((

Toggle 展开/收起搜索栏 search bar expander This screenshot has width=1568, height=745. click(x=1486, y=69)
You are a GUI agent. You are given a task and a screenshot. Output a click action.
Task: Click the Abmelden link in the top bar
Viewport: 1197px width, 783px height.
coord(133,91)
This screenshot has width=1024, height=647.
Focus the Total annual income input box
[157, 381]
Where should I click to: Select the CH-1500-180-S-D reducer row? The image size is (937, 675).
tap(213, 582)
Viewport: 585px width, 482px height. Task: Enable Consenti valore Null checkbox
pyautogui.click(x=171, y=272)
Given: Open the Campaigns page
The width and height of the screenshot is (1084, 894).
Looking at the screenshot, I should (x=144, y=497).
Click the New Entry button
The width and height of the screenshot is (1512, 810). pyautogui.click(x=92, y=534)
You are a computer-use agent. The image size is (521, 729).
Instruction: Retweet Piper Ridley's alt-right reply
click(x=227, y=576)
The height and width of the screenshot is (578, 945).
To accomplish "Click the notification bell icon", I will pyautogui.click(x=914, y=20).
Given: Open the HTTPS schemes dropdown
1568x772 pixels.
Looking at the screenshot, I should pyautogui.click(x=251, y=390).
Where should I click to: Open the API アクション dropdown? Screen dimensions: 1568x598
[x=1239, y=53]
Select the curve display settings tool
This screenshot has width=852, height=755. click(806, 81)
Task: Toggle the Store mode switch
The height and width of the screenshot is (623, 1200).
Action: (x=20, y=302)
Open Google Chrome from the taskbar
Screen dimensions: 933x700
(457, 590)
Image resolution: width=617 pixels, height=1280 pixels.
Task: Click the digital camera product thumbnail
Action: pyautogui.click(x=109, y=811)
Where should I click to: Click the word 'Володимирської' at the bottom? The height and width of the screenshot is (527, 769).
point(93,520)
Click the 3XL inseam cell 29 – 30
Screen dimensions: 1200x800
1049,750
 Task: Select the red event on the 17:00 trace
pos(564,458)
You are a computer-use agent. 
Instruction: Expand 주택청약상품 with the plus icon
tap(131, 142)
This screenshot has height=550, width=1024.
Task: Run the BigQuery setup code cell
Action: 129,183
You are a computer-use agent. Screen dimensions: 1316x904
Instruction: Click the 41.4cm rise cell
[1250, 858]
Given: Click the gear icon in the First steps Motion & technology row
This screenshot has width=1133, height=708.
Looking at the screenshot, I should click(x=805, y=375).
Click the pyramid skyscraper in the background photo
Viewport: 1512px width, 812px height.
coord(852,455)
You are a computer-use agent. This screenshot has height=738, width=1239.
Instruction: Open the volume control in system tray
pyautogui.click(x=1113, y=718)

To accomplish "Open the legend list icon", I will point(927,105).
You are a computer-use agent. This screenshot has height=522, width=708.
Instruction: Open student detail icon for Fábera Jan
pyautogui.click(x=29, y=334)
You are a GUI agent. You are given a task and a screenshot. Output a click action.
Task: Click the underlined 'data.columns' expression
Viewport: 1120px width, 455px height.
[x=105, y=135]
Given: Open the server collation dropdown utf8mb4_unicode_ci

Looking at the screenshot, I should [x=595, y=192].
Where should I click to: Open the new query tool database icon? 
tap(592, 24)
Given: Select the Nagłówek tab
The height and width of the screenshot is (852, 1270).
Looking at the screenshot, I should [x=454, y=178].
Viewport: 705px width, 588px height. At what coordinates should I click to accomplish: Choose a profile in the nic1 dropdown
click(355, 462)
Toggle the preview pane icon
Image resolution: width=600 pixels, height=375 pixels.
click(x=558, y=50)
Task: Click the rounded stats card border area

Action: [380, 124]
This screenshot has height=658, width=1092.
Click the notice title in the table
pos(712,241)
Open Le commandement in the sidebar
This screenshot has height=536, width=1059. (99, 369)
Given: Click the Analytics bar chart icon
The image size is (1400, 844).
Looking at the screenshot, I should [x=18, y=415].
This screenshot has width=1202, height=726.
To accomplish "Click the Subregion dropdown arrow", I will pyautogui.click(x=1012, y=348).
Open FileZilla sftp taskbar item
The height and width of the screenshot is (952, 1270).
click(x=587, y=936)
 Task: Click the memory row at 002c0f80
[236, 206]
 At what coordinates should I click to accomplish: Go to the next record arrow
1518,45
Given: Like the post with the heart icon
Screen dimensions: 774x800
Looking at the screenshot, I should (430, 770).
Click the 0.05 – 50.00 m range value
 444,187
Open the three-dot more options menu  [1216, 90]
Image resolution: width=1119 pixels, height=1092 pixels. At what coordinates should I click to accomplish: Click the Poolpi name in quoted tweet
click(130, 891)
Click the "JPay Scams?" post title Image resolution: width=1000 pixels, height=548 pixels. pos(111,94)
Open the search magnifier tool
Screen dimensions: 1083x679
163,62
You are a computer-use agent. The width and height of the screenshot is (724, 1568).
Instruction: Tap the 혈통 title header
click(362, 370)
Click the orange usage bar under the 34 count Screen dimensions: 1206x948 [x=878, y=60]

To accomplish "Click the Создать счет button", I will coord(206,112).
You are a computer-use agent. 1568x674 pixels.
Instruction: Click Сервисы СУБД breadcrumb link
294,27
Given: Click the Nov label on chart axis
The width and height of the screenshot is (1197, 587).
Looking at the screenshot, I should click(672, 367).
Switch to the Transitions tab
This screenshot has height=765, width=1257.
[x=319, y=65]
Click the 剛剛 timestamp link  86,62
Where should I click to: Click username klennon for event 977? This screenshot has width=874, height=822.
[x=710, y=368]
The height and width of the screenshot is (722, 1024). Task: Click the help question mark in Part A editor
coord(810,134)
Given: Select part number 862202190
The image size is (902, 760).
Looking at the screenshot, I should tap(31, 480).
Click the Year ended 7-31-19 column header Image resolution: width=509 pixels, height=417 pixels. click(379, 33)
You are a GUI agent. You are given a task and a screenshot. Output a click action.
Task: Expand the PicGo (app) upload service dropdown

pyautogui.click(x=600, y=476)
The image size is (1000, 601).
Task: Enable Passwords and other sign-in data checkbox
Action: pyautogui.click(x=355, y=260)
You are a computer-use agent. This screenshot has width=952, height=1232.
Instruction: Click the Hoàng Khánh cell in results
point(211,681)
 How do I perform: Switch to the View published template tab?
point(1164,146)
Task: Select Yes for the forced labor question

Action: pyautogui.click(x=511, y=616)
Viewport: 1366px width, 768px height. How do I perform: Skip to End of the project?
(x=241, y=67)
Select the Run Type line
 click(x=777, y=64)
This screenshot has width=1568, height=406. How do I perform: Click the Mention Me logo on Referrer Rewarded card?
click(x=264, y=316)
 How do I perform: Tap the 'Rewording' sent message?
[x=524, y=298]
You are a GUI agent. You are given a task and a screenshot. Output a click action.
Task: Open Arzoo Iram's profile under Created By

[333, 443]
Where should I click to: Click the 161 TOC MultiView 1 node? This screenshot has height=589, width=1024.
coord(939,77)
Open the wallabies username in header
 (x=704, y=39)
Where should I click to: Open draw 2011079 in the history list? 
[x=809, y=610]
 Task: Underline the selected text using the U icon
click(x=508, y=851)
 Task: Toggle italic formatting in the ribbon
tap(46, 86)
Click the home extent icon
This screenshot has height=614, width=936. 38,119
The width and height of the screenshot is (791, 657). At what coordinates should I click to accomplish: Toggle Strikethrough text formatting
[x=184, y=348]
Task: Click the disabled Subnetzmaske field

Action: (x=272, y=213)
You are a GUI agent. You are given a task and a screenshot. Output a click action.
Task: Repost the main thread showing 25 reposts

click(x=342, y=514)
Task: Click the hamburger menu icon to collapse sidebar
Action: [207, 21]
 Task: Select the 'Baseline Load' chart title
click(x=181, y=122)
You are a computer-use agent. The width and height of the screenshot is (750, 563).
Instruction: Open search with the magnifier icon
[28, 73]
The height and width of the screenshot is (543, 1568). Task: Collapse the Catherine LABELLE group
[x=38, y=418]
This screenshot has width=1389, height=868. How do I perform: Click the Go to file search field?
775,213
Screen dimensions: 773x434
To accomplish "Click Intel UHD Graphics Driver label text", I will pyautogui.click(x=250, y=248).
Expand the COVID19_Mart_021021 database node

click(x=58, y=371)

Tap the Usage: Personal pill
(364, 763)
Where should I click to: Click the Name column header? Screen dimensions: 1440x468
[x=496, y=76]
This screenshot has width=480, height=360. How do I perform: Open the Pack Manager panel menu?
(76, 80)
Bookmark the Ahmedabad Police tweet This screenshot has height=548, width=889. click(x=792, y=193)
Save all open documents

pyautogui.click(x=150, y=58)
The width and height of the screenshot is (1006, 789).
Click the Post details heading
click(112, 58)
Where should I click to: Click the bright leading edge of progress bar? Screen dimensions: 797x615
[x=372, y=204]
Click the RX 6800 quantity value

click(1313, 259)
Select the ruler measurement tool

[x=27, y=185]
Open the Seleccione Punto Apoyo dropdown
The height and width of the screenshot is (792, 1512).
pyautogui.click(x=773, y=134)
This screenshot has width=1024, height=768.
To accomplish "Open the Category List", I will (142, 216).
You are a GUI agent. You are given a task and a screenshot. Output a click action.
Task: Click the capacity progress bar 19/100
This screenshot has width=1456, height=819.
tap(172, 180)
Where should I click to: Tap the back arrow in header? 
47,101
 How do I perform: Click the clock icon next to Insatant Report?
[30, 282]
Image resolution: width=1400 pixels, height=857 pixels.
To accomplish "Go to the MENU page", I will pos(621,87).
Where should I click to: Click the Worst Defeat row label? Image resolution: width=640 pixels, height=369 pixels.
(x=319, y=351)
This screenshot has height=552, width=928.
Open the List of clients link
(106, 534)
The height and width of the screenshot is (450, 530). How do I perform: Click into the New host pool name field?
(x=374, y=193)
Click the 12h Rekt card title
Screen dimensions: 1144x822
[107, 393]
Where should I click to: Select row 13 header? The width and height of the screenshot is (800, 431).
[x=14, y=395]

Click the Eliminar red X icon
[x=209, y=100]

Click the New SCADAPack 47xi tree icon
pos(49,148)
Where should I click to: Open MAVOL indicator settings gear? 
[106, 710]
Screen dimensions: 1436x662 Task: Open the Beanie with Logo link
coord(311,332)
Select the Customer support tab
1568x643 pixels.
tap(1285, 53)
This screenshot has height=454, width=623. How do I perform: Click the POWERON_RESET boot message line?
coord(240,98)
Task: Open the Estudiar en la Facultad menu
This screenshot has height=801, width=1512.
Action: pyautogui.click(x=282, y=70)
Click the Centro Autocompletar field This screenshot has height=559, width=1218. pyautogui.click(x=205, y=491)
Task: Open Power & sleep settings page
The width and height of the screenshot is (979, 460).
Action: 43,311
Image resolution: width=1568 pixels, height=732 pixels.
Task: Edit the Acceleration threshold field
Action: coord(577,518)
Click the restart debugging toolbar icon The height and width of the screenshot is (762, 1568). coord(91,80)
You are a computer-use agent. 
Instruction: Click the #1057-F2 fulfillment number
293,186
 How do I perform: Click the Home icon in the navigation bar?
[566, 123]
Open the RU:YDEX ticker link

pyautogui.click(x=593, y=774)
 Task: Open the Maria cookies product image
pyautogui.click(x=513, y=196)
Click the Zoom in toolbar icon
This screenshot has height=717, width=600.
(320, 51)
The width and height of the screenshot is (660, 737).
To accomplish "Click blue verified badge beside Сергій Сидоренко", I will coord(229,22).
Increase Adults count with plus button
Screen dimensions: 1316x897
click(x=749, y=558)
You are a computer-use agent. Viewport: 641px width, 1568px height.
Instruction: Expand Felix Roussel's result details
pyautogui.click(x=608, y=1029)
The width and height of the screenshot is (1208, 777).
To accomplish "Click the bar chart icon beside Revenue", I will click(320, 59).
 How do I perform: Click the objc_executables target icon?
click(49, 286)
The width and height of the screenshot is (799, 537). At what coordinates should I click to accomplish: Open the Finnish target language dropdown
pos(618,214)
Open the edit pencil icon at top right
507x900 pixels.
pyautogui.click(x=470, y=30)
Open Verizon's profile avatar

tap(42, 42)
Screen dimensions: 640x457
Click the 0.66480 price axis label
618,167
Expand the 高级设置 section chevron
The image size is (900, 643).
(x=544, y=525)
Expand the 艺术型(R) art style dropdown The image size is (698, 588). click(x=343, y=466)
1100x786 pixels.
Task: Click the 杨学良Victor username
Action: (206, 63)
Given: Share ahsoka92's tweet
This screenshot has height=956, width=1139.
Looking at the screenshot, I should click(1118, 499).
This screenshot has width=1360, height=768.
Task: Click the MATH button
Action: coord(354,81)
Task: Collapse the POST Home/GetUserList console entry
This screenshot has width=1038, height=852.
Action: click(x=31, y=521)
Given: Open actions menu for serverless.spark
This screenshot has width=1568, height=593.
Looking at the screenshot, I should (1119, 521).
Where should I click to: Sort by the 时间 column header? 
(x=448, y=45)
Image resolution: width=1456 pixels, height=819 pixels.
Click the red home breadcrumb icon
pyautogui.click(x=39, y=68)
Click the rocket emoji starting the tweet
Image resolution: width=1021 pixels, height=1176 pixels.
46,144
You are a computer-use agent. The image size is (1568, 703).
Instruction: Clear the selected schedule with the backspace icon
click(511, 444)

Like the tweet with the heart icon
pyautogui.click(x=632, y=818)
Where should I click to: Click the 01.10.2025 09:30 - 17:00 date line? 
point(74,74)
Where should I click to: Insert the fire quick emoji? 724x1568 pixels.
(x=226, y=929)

))

Lines in the records above that contain the word "beside" need to be counted; the reply is that number and nothing else.

Result for this task: 2